Which should you do first?

This is an age-old question and has been asked hundreds of times to advisors and I’m sure you will you will find that the answers vary depending on who you ask. I am here to give you the one and only answer to this question which is……..It depends. I know this may not be the answer you were looking for but let’s take a holistic approach to this question as I do with all personal finance advice. As you know, everyone’s situation is different so what might be great advice for one person might be not so great for the next individual. With this being said, I will do my best to answer the question for specific situations and let you decide where you fall.

First let’s define the various types of debt and I will place them in 3 separate categories; Good Debt, Fair Debt, and Bad Debt.

  1. Good Debt. I define good debt as any debt that someone else is paying for. I developed this concept from the famous book “Rich Dad Poor Dad” by Robert Kiyosaki. An example of this type of debt is rental property. If you have a loan on a rental property odds are that the tenants are paying the loan and hopefully you are taking some profit off the top. I would not recommend paying off this debt early since it’s really not your debt to pay since someone is paying it for you.
  2. Fair Debt. I define fair debt as debt that has tax advantages on the interest that you paid. An example of this type of debt is student loan debt and mortgage debt on your personal home. As stated before, this debt has tax advantages on the interest you pay which is up to a $2,500 deduction on student loan interest paid and fully deductible mortgage loan interest.
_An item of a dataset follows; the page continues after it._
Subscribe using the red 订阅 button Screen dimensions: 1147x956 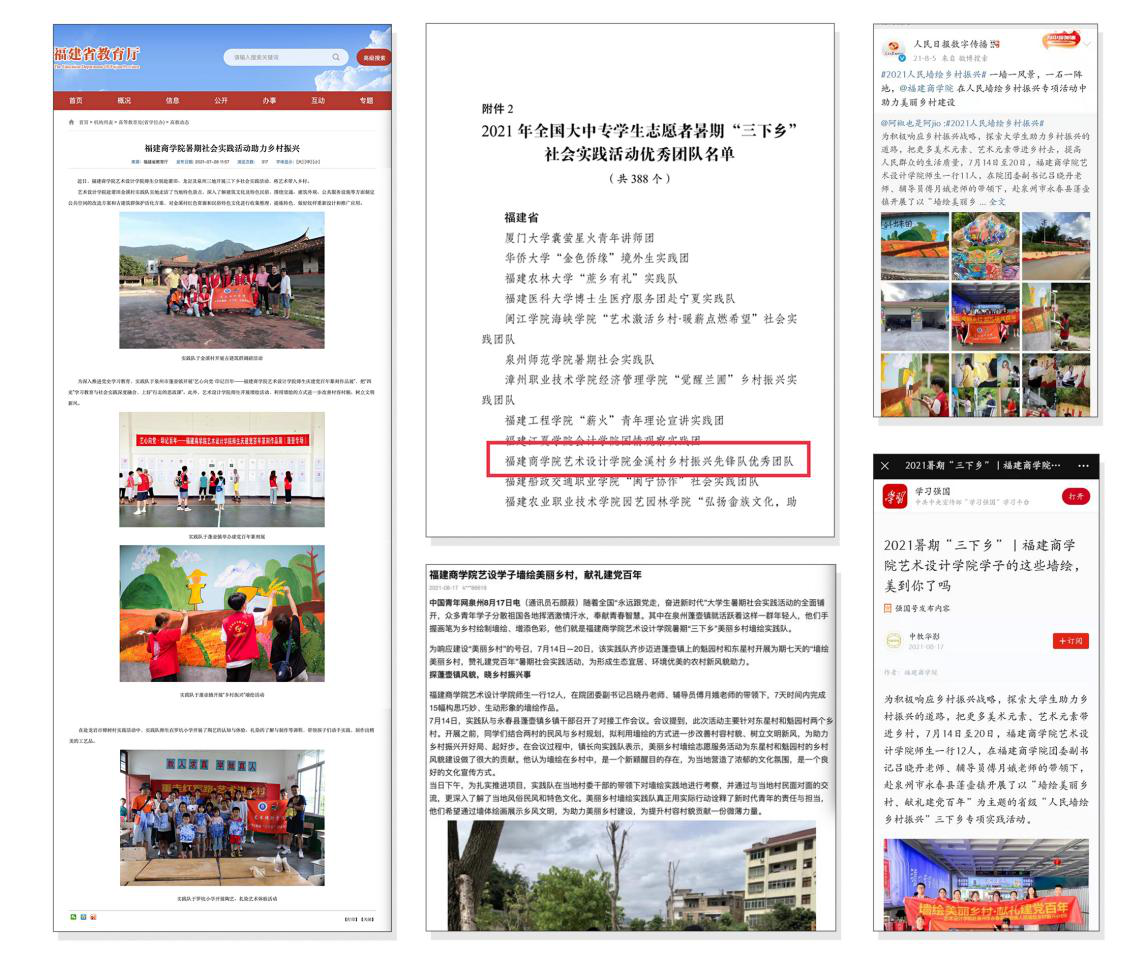point(1069,640)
On top of the tax advantages, these loans typically have low interest rates (assuming fair credit score). Student loan APR ranges from 4-7% and mortgage loans tend to range from 3-6%. After you input the tax deduction you are looking at about 4% and 3% APR respectively (Loan APR * (1-tax rate)).
  3. Bad Debt. I define bad debt as just about all other debt not mentioned above. This means credit card debt, car loan debt, personal loan debt, etc. These debts usually carry high APR’s and no tax advantages.
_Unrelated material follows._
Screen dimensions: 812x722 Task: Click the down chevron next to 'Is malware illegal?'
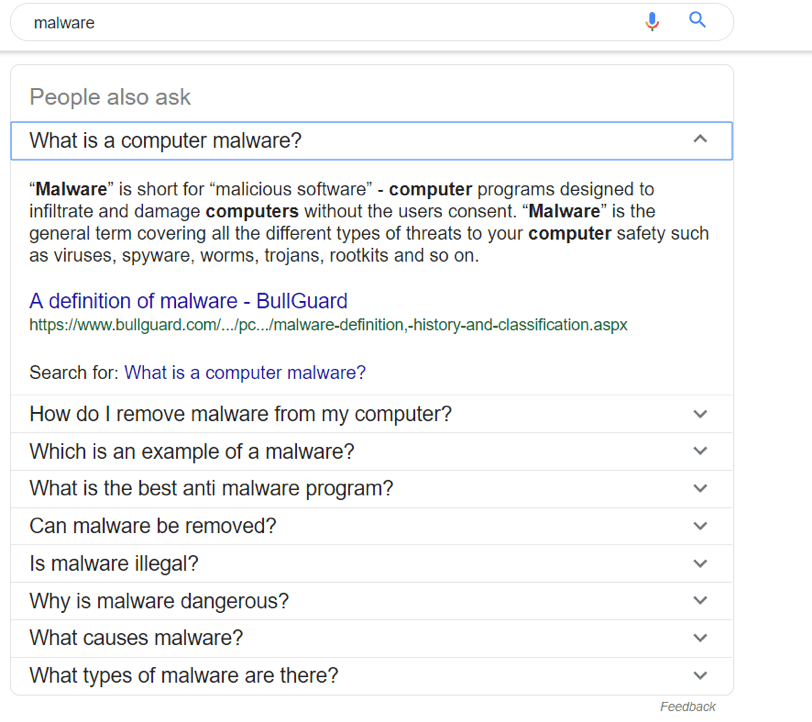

Now that we have defined the various types of debt lets answer the question. Which debts should you pay off early and which debts should you pay the minimum requirement and invest the rest? Let’s take it from the top, when it comes to “Good debt” I would not recommend paying this off early. As stated before, someone else is paying for this debt and you will be better off reinvesting the profits made from this debt to build more wealth. Now for “Fair debt”, This is where is gets a bit complicated. Some advisors see benefits in paying your mortgage off early, whereas others believe there is no reason to pay off your mortgage early because you will get a better return in the market. I say, it depends on who you are and your values as a person. If being completely debt free as quickly as possible is a high goal of yours then go for it! You will get around a 3% guaranteed return on your money which is beating inflation and you are more quickly owning an asset that will likely appreciate. When it comes to student loans, it depends on factors like; loan amount, APR, and loan duration but typically I advise that if you pay more than $2,500 in interest each year feel free to put extra money toward your student loans before investing. Lastly for “Bad debt”, I ALWAYS recommend my clients use any extra funds to pay this debt down asap! These debts usually have double digit interest rates and can take years to pay off otherwise. For example, if you pay an extra $1,000 toward your credit card debt that has a 20% APR you are essentially getting a guaranteed 20% return on you investment! Try getting that in the market.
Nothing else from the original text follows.